• **Stored data entries**:
Segment Open
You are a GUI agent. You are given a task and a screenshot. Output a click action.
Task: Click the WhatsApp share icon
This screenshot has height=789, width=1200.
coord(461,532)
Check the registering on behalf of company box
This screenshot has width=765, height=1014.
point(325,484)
Segment Closed
Repeat the whole of the data above exactly as it appears.

• **TASK OUTPUT**:
You are a GUI agent. You are given a task and a screenshot. Output a click action.
Task: Click the WhatsApp share icon
This screenshot has height=789, width=1200.
coord(461,532)
Check the registering on behalf of company box
This screenshot has width=765, height=1014.
point(325,484)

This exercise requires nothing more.